### YOUR ASSIGNMENT
Every entry needs to be printed exactly, please.

### Stored items
☆ ☆ ☆

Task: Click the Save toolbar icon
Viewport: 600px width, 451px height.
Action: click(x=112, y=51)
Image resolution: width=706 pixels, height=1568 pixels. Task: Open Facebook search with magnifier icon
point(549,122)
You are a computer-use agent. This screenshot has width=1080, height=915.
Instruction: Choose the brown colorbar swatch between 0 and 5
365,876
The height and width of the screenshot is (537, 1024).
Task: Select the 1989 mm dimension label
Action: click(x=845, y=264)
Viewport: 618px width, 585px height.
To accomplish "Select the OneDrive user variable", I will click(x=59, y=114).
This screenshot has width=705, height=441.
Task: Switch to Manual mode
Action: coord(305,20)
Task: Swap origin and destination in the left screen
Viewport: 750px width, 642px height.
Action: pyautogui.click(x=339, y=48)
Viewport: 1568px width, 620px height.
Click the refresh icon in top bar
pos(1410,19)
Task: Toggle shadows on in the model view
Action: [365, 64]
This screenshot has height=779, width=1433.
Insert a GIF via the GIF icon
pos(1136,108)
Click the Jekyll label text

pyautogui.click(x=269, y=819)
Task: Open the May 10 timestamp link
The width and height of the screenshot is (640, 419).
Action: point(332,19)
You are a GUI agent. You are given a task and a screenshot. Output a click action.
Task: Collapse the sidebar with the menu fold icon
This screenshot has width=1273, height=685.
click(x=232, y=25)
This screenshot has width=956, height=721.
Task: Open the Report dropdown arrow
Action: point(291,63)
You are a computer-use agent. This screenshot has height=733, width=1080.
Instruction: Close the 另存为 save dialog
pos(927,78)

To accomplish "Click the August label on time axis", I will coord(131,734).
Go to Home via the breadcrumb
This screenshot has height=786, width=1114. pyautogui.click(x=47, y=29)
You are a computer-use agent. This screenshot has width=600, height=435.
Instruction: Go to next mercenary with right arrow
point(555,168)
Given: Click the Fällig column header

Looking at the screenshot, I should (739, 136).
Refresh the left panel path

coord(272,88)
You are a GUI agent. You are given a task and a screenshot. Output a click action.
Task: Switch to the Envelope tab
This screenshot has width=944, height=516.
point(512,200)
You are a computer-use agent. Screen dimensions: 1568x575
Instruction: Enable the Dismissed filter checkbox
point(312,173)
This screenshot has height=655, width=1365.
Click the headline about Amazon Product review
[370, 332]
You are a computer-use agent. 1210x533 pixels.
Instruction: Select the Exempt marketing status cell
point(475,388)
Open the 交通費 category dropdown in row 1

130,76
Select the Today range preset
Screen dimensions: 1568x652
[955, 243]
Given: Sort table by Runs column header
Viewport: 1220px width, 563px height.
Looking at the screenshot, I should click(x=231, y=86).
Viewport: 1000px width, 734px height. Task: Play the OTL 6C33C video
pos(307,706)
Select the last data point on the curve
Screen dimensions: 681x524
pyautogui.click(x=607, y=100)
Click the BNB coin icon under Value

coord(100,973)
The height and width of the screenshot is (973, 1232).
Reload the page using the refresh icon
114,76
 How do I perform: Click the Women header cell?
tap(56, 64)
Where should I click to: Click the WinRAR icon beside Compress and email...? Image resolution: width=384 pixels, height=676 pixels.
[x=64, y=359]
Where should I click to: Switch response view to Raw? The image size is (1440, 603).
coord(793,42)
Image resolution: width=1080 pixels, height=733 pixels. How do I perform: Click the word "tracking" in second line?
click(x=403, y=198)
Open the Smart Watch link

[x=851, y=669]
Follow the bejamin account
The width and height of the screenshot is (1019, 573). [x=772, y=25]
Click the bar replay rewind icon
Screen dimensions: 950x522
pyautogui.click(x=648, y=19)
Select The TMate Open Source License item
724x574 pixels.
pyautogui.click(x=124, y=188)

☆ ☆ ☆

### ANSWER SPACE
Task: Click the Save toolbar icon
Viewport: 600px width, 451px height.
Action: click(x=112, y=51)
Image resolution: width=706 pixels, height=1568 pixels. Task: Open Facebook search with magnifier icon
point(549,122)
You are a computer-use agent. This screenshot has width=1080, height=915.
Instruction: Choose the brown colorbar swatch between 0 and 5
365,876
The height and width of the screenshot is (537, 1024).
Task: Select the 1989 mm dimension label
Action: click(x=845, y=264)
Viewport: 618px width, 585px height.
To accomplish "Select the OneDrive user variable", I will click(x=59, y=114).
This screenshot has width=705, height=441.
Task: Switch to Manual mode
Action: coord(305,20)
Task: Swap origin and destination in the left screen
Viewport: 750px width, 642px height.
Action: pyautogui.click(x=339, y=48)
Viewport: 1568px width, 620px height.
Click the refresh icon in top bar
pos(1410,19)
Task: Toggle shadows on in the model view
Action: [365, 64]
This screenshot has height=779, width=1433.
Insert a GIF via the GIF icon
pos(1136,108)
Click the Jekyll label text

pyautogui.click(x=269, y=819)
Task: Open the May 10 timestamp link
The width and height of the screenshot is (640, 419).
Action: point(332,19)
You are a GUI agent. You are given a task and a screenshot. Output a click action.
Task: Collapse the sidebar with the menu fold icon
This screenshot has width=1273, height=685.
click(x=232, y=25)
This screenshot has width=956, height=721.
Task: Open the Report dropdown arrow
Action: point(291,63)
You are a computer-use agent. This screenshot has height=733, width=1080.
Instruction: Close the 另存为 save dialog
pos(927,78)

To accomplish "Click the August label on time axis", I will coord(131,734).
Go to Home via the breadcrumb
This screenshot has height=786, width=1114. pyautogui.click(x=47, y=29)
You are a computer-use agent. This screenshot has width=600, height=435.
Instruction: Go to next mercenary with right arrow
point(555,168)
Given: Click the Fällig column header

Looking at the screenshot, I should (739, 136).
Refresh the left panel path

coord(272,88)
You are a GUI agent. You are given a task and a screenshot. Output a click action.
Task: Switch to the Envelope tab
This screenshot has width=944, height=516.
point(512,200)
You are a computer-use agent. Screen dimensions: 1568x575
Instruction: Enable the Dismissed filter checkbox
point(312,173)
This screenshot has height=655, width=1365.
Click the headline about Amazon Product review
[370, 332]
You are a computer-use agent. 1210x533 pixels.
Instruction: Select the Exempt marketing status cell
point(475,388)
Open the 交通費 category dropdown in row 1

130,76
Select the Today range preset
Screen dimensions: 1568x652
[955, 243]
Given: Sort table by Runs column header
Viewport: 1220px width, 563px height.
Looking at the screenshot, I should click(x=231, y=86).
Viewport: 1000px width, 734px height. Task: Play the OTL 6C33C video
pos(307,706)
Select the last data point on the curve
Screen dimensions: 681x524
pyautogui.click(x=607, y=100)
Click the BNB coin icon under Value

coord(100,973)
The height and width of the screenshot is (973, 1232).
Reload the page using the refresh icon
114,76
 How do I perform: Click the Women header cell?
tap(56, 64)
Where should I click to: Click the WinRAR icon beside Compress and email...? Image resolution: width=384 pixels, height=676 pixels.
[x=64, y=359]
Where should I click to: Switch response view to Raw? The image size is (1440, 603).
coord(793,42)
Image resolution: width=1080 pixels, height=733 pixels. How do I perform: Click the word "tracking" in second line?
click(x=403, y=198)
Open the Smart Watch link

[x=851, y=669]
Follow the bejamin account
The width and height of the screenshot is (1019, 573). [x=772, y=25]
Click the bar replay rewind icon
Screen dimensions: 950x522
pyautogui.click(x=648, y=19)
Select The TMate Open Source License item
724x574 pixels.
pyautogui.click(x=124, y=188)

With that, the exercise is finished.